When I joined Hewlett-Packard Company as an engineer fresh out of college, I discovered HP was proud of the fact they did market research using a method known as the “next bench syndrome.” As Dave Packard explained in his book, The HP Way (Harper Business, 1995), when R&D engineers wanted to know what new products to develop, rather than talking to real customers they would walk across the room and talk to the engineer sitting at the next bench. Whatever that engineer needed would probably appeal to paying customers.


During its first decades of existence, that was an effective strategy. HP manufactured test equipment for electronic design engineers, so the needs of the HP engineer sitting at that next bench were remarkably similar to those of paying customers. Even when HP made its first foray into the computer market, that strategy worked. The wildly successful handheld calculator product line launched in 1972 was designed to replace an engineer’s slide rule.


HP45 calculator was designed to replace an engineer's slide rule. (Photo by the author)

As HP grew its computer and printer business, it began serving large markets where the needs of a typical customer didn’t closely match those of the HP engineer sitting at the next bench. That put the company at a disadvantage. HP R&D engineers were used to talking to each other, not to marketing, about ideas for new products. In the divisions where I worked, R&D treated marketing as a second-class citizen whose job was to sell the products R&D developed, not to conduct market research that would help R&D know what products to invent. This meant market research was not a skill those marketing departments had developed.


Even when HP entered the desktop computer market in the 1970s, they continued with the “next bench” strategy. Their first computers were targeted at electronic design engineers who wanted to automate their test setups. Although those computers sold to other customers, it wasn’t because they were ideal solutions but because at the time, the industry was in its infancy and there was nothing better available.


That changed in 1981 when IBM introduced the first DOS-based desktop computer. It was the product that moved the personal computer industry out from the domain of a few early adopters and into that of mainstream customers. Soon, a range of secondary manufacturers were producing IBM-PC compatible clones, although the degree of compatibility varied widely by manufacturer.

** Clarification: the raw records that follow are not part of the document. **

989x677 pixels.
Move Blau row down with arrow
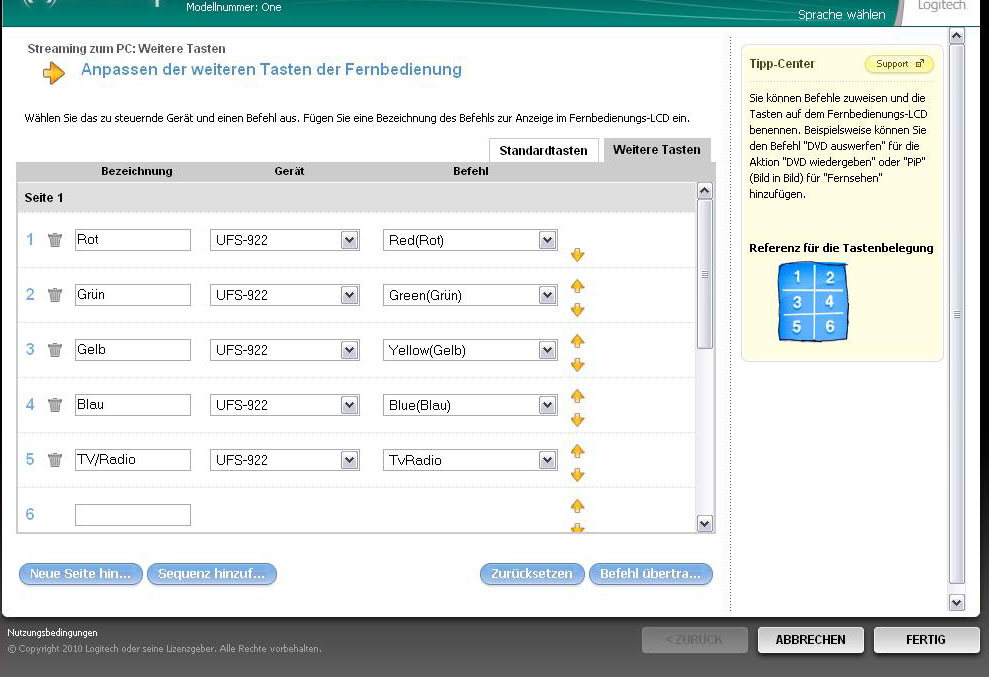(x=577, y=420)
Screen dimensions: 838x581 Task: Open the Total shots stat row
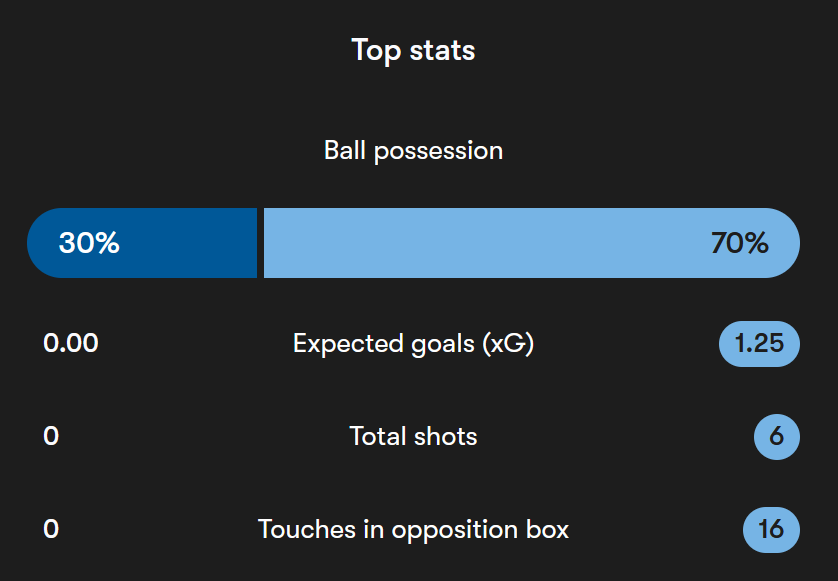pyautogui.click(x=413, y=436)
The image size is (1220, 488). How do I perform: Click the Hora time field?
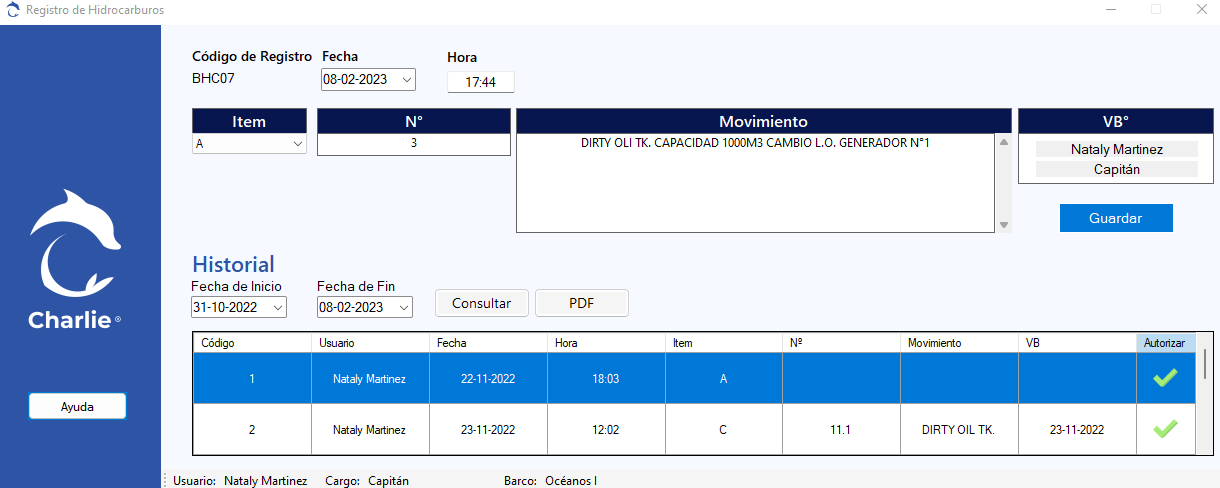(480, 82)
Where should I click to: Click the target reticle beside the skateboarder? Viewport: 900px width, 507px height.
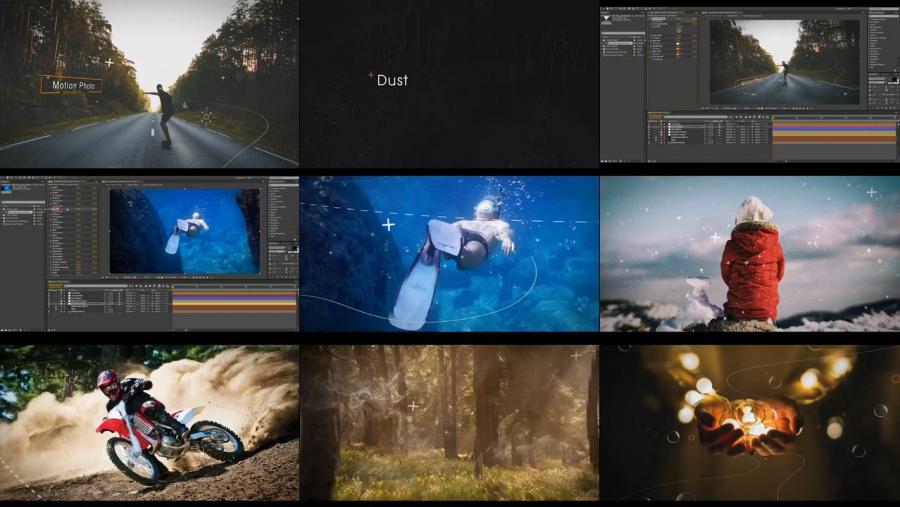[207, 117]
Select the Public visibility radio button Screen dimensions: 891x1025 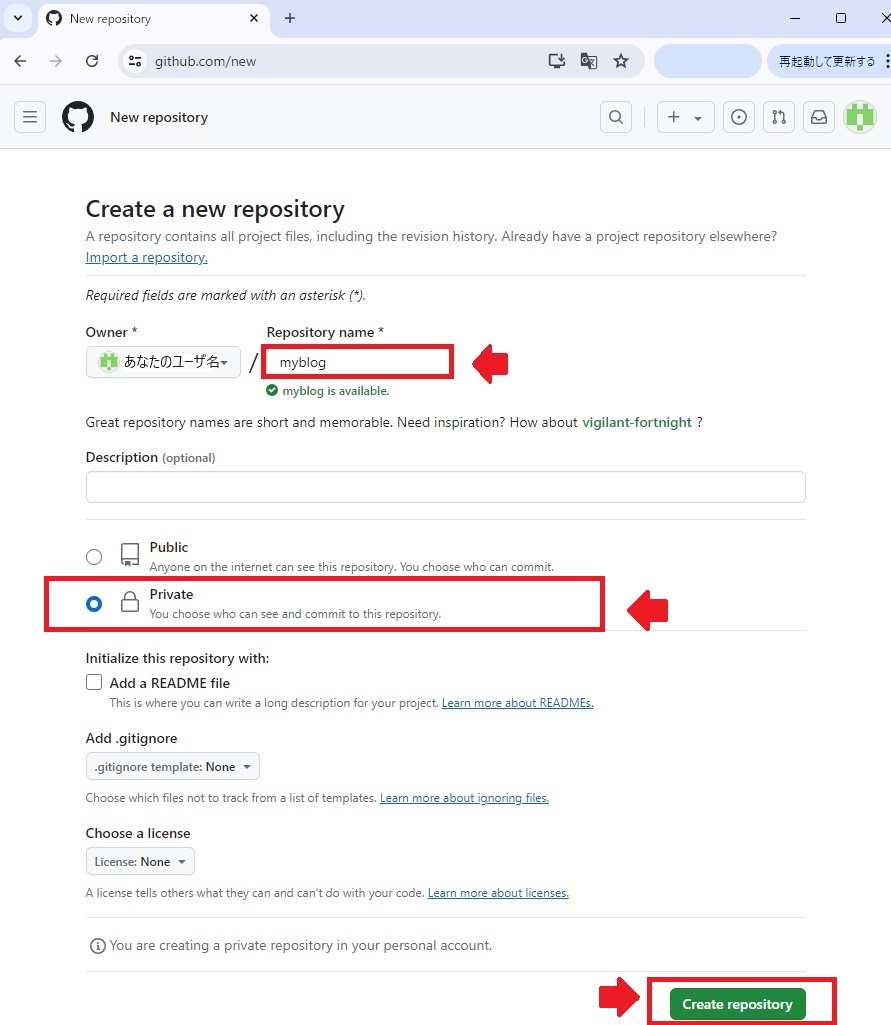click(94, 557)
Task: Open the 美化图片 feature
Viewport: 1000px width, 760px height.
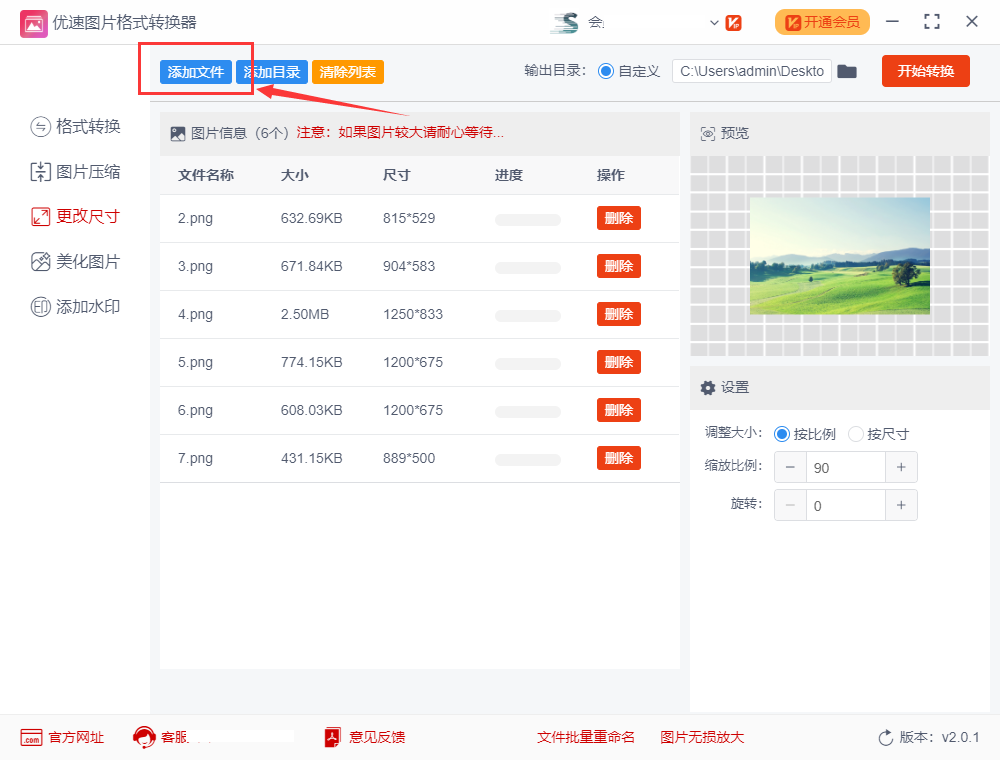Action: coord(73,262)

HP claimed its first DOS-based personal computer, the HP-150, was better than IBM’s because it was the first to have a rudimentary touchscreen. But it had one major problem: it could not run standard versions of many of the most popular software programs of the day—spreadsheets like Lotus 1-2-3 and word processors like WordStar. HP’s product development was still led by R&D engineers driven by technology rather than marketing engineers attuned to customer needs.


To its credit, HP recognized the need to rectify the problem. Product lines in the computer and printer businesses eventually developed robust processes for market research and product portfolio management, which is one reason today’s HP is the world’s largest manufacturer of inkjet and laser printers and the second largest manufacturer of personal computers.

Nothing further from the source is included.